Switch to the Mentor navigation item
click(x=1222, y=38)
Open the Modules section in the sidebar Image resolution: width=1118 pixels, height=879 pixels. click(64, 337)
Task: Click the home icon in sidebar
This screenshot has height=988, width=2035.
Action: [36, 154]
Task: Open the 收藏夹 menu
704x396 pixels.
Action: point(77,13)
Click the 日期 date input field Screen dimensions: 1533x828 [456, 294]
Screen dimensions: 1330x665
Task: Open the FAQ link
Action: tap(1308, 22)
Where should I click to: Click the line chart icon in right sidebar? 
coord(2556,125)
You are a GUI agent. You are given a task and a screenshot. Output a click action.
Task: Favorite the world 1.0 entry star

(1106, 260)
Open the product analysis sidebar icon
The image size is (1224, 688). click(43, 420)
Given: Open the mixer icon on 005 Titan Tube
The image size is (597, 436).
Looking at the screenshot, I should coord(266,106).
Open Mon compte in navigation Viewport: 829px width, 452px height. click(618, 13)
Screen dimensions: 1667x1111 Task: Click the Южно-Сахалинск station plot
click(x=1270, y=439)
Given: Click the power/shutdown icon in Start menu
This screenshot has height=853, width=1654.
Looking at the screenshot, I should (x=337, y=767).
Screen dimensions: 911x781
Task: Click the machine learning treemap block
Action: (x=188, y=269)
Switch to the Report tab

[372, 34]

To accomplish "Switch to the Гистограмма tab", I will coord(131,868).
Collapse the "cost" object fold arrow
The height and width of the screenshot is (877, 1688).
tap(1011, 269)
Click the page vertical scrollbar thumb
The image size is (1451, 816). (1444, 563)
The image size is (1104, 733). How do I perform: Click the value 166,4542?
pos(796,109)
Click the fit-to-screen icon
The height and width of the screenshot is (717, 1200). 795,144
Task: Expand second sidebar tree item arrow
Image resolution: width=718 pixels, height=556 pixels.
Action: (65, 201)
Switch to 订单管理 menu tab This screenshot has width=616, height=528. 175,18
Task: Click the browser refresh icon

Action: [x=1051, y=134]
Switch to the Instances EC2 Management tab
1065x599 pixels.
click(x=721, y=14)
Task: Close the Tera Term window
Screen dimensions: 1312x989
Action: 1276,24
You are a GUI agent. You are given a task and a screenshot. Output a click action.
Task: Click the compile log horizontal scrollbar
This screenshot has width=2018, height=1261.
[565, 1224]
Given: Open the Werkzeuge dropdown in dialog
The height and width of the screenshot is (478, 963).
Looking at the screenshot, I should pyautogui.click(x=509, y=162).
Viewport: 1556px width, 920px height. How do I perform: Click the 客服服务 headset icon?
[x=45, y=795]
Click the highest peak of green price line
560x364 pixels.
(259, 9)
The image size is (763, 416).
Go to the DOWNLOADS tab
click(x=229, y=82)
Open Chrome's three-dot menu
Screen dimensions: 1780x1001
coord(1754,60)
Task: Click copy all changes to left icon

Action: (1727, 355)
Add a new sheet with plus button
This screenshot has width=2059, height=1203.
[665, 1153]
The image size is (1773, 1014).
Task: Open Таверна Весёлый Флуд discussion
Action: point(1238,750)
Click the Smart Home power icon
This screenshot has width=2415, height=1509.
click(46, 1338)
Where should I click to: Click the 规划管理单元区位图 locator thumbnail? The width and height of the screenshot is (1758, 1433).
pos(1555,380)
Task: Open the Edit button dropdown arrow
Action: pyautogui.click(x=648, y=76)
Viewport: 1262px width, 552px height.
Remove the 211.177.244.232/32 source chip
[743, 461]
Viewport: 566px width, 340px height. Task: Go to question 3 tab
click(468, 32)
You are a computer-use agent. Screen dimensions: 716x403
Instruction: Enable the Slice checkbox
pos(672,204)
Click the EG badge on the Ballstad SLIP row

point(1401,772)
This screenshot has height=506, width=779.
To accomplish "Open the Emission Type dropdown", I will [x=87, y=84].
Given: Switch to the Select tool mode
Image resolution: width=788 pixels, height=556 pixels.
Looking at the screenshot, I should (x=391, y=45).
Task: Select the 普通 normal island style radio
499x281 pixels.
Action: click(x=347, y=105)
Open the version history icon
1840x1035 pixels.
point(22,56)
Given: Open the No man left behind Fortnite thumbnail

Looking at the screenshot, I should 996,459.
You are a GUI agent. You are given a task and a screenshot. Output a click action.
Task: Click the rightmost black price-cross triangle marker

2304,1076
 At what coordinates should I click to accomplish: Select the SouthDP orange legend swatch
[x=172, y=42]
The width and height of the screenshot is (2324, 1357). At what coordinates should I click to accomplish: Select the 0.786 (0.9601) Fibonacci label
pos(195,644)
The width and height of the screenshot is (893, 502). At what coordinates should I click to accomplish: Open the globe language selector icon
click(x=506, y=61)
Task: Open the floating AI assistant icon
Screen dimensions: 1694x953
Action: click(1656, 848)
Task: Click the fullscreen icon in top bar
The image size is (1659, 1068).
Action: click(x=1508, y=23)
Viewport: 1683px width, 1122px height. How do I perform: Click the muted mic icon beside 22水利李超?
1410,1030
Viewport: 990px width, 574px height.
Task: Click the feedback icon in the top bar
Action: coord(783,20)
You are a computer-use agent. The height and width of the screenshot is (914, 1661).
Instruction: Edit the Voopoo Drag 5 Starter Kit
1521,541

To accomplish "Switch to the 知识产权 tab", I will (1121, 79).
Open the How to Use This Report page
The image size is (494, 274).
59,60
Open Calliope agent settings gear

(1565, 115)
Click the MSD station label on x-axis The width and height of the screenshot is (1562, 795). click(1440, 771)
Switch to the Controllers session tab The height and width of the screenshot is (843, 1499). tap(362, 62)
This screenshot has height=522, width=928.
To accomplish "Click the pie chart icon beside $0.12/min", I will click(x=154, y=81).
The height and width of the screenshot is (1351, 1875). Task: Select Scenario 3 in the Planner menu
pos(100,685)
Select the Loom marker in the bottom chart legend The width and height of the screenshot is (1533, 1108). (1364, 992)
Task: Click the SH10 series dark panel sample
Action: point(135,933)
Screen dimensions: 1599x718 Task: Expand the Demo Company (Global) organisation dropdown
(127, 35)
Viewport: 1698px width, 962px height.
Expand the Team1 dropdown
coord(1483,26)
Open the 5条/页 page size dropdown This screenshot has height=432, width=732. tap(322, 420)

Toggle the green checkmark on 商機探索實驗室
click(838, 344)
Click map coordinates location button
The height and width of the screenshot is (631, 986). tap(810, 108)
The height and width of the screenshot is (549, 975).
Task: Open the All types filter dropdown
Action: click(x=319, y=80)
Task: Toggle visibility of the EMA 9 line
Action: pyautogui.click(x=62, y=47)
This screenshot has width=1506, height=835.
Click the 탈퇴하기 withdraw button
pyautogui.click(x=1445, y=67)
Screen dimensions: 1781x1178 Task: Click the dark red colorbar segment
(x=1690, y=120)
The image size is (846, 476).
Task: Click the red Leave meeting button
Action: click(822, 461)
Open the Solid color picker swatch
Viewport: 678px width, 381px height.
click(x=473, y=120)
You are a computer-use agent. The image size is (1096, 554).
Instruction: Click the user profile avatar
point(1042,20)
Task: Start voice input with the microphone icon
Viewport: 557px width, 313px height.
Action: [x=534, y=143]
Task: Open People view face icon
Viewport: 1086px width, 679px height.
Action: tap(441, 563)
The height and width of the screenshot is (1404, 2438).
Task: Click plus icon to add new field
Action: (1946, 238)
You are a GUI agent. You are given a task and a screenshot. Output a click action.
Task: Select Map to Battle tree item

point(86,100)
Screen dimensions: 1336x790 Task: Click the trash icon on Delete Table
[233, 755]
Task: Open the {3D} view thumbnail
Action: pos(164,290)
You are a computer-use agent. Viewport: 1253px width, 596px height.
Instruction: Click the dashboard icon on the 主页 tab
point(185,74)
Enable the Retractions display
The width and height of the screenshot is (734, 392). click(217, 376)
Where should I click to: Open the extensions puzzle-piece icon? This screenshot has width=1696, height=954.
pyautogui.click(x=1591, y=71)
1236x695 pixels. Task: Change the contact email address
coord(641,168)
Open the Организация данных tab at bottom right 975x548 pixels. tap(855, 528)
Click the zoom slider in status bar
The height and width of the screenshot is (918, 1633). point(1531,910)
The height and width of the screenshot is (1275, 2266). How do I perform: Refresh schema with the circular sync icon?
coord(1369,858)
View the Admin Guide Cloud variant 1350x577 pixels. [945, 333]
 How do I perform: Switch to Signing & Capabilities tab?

__________________________________________________

*WHAT TO DO:* Leave out every line before the one containing "Task: Open People view face icon"; set down that line and all remaining lines of the material exactly.

*SOLUTION:*
Task: Open People view face icon
Viewport: 1086px width, 679px height.
Action: tap(441, 563)
The height and width of the screenshot is (1404, 2438).
Task: Click plus icon to add new field
Action: (1946, 238)
You are a GUI agent. You are given a task and a screenshot. Output a click action.
Task: Select Map to Battle tree item

point(86,100)
Screen dimensions: 1336x790 Task: Click the trash icon on Delete Table
[233, 755]
Task: Open the {3D} view thumbnail
Action: pos(164,290)
You are a computer-use agent. Viewport: 1253px width, 596px height.
Instruction: Click the dashboard icon on the 主页 tab
point(185,74)
Enable the Retractions display
The width and height of the screenshot is (734, 392). click(217, 376)
Where should I click to: Open the extensions puzzle-piece icon? This screenshot has width=1696, height=954.
pyautogui.click(x=1591, y=71)
1236x695 pixels. Task: Change the contact email address
coord(641,168)
Open the Организация данных tab at bottom right 975x548 pixels. tap(855, 528)
Click the zoom slider in status bar
The height and width of the screenshot is (918, 1633). point(1531,910)
The height and width of the screenshot is (1275, 2266). How do I perform: Refresh schema with the circular sync icon?
coord(1369,858)
View the Admin Guide Cloud variant 1350x577 pixels. [945, 333]
 How do I perform: Switch to Signing & Capabilities tab?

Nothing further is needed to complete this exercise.